Who did remain nearly 30 years later?
King - of course still going strong. I used to be a fan, but the last one I bought was "Bag of Bones". Which is 20 years ago.
Koontz - same as King. I was a big fan, still think "Whispers" one of the best thrillers I ever read. But he thoroughly lost me in the mid-90s and I stopped reading him.
Lansdale - now and then I still buy his work. The last book was his weird western tales.
McCammon - this is in the realm of speculation as he quit the field. I was a fan. Read his then new novel "The Five", one of those bands in peril books, and thought it thoroughly unremarkable and dull.
John Saul - he soldiered on and I guess he retired.
Lisa Tuttle - Always thought her work, which I read here and there, mediocre and absolutly boring.

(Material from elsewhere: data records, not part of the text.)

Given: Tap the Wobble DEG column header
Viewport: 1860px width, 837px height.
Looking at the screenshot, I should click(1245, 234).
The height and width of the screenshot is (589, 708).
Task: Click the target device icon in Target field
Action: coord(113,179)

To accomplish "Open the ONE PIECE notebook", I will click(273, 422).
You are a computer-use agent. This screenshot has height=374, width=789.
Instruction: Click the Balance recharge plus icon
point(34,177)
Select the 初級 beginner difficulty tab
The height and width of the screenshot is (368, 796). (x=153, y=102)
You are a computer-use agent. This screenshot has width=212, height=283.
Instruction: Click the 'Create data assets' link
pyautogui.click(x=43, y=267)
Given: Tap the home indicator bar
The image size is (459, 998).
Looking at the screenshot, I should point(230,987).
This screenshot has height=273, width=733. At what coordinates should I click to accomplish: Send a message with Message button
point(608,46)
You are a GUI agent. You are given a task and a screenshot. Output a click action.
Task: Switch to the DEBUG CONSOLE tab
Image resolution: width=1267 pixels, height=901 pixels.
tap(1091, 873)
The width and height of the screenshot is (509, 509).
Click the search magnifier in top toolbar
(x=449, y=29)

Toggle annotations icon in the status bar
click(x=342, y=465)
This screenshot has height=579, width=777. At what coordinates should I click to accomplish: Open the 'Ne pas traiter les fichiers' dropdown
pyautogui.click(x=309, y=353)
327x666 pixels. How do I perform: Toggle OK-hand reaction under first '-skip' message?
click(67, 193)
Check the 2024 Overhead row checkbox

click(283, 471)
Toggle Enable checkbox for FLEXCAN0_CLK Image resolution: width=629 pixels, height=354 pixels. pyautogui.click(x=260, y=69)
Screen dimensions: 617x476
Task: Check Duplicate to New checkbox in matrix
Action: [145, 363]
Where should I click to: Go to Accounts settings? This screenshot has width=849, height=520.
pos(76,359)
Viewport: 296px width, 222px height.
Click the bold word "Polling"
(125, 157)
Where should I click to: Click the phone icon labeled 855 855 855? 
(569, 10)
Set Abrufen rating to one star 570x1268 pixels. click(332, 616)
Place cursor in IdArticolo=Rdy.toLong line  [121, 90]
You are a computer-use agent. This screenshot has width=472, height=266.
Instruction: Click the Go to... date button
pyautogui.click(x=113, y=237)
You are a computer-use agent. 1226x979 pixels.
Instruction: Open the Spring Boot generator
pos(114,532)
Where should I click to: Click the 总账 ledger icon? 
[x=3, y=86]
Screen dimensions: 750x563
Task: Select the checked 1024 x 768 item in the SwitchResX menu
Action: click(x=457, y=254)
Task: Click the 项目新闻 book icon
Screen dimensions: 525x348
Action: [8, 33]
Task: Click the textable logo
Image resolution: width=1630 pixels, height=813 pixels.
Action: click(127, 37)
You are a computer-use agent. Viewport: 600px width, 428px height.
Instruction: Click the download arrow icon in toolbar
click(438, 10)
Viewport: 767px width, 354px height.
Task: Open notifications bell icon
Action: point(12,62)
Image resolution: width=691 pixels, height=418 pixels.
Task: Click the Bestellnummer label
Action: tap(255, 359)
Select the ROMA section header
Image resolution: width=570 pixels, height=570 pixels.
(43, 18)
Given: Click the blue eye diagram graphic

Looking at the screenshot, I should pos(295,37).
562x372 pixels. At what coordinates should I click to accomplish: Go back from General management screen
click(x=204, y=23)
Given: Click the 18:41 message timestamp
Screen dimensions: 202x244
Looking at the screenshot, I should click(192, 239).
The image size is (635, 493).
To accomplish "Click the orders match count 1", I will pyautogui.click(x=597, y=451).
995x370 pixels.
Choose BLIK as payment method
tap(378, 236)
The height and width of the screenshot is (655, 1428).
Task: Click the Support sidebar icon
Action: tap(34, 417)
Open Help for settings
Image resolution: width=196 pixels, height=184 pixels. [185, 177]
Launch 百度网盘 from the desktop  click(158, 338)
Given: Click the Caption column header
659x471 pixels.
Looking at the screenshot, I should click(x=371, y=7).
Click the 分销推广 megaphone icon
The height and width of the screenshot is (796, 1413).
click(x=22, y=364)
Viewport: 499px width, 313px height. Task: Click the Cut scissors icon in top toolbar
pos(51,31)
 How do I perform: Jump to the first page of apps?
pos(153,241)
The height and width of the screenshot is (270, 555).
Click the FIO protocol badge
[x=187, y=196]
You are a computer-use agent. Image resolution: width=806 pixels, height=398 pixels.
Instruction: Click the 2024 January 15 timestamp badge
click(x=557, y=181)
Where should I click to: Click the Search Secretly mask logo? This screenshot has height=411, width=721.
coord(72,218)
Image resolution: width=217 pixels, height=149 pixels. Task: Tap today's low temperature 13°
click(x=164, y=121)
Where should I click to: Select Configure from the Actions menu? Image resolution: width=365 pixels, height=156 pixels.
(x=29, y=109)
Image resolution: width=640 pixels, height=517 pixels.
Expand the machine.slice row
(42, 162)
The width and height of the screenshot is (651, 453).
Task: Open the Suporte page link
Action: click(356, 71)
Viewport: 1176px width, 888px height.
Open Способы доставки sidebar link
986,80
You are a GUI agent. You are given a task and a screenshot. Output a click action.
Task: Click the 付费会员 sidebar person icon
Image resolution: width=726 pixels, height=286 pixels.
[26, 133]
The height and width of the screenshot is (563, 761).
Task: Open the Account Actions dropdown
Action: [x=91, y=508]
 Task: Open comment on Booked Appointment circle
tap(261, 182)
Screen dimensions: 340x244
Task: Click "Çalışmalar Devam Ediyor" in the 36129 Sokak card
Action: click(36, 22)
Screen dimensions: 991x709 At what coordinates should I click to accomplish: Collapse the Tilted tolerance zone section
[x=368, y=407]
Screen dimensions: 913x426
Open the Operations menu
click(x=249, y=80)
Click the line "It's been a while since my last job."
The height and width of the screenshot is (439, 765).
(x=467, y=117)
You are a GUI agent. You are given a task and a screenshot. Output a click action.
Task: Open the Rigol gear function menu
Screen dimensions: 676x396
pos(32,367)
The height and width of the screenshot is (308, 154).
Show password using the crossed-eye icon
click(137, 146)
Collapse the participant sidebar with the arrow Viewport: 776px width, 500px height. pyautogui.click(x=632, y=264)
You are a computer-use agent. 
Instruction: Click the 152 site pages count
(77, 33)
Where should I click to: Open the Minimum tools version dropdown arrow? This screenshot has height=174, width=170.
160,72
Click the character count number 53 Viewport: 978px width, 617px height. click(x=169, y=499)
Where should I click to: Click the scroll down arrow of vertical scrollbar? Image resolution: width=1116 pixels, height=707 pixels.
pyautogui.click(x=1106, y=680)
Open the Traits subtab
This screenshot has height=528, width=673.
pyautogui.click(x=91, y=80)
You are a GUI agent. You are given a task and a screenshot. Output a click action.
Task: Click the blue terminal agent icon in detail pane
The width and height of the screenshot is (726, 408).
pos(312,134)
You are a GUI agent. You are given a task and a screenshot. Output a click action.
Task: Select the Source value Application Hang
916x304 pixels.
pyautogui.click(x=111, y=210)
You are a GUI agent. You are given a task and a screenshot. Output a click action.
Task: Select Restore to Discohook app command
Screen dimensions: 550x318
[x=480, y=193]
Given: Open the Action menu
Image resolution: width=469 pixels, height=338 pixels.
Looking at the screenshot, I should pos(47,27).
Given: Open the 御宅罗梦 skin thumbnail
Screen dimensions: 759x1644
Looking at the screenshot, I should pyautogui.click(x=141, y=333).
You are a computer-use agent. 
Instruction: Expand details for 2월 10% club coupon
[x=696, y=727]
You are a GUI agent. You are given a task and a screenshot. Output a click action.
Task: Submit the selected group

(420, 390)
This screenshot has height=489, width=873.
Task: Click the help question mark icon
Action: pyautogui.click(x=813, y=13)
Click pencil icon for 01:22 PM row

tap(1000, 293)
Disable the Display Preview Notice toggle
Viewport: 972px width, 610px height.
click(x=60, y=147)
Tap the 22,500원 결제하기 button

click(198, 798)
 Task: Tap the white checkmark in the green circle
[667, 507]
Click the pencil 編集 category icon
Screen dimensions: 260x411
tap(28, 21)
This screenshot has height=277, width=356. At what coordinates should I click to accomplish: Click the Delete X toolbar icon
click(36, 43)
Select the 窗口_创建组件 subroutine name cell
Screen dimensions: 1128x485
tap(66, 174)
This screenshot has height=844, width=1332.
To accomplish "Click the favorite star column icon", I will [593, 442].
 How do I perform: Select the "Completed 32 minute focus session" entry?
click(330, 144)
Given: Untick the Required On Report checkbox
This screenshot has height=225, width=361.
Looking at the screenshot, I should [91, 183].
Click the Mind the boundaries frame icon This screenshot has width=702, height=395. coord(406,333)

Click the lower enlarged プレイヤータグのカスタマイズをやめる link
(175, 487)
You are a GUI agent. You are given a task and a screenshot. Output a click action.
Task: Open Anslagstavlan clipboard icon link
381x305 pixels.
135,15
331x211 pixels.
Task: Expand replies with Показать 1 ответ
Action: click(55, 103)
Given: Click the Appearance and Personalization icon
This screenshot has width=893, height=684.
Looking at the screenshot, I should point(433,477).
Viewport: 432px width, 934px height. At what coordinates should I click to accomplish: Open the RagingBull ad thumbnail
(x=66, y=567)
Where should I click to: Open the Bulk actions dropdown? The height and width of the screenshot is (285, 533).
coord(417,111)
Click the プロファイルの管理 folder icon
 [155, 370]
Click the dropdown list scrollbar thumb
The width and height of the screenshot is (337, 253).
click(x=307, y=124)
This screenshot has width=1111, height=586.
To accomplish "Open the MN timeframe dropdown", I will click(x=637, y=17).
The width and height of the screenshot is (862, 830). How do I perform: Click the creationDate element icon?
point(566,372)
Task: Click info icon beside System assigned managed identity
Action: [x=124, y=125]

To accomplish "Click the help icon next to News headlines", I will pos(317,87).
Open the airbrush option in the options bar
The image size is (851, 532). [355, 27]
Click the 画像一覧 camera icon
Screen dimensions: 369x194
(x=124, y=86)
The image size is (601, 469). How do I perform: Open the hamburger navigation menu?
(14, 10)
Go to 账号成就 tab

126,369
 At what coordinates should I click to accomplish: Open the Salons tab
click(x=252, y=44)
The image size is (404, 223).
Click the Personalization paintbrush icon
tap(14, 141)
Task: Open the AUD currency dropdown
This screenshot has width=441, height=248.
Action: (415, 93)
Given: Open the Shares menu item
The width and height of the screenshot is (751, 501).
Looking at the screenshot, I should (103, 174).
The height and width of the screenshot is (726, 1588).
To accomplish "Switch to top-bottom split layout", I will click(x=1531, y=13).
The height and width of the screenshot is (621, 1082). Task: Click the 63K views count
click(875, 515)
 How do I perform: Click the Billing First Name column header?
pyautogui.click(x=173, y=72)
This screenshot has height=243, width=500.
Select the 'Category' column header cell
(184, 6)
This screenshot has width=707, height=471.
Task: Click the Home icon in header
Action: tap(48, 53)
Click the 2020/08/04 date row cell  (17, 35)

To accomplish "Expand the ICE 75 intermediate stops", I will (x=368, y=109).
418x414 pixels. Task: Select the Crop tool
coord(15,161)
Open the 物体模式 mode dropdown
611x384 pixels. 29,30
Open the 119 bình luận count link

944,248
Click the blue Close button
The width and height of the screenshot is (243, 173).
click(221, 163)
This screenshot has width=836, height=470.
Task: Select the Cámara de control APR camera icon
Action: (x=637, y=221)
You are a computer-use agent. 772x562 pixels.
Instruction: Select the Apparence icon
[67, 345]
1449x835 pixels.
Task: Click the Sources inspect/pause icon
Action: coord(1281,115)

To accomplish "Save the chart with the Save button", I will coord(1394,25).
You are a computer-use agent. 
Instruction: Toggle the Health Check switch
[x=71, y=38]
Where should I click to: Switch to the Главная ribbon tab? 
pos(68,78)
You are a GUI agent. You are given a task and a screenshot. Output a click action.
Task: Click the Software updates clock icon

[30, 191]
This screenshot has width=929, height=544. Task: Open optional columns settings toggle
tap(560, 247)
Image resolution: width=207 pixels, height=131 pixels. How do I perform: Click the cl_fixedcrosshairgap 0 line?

Dan Simmons - still publishing. I always thought his SF stronger then his horror. "Hyperion" is in my top-ten of novels which left a deep impression on me. Last one I read was "Drood". I don't know much about Dicken's and Collin's, so I can't say how much this was pure fantasy in terms of the relationship of those two men. But it was an interesting glimpse into this period.
Robert Bloch - as long as Psycho is mentioned, he will be known.
Ramsey Campbell - still working.
Not a bad assessment on Ellison's part. He got it right.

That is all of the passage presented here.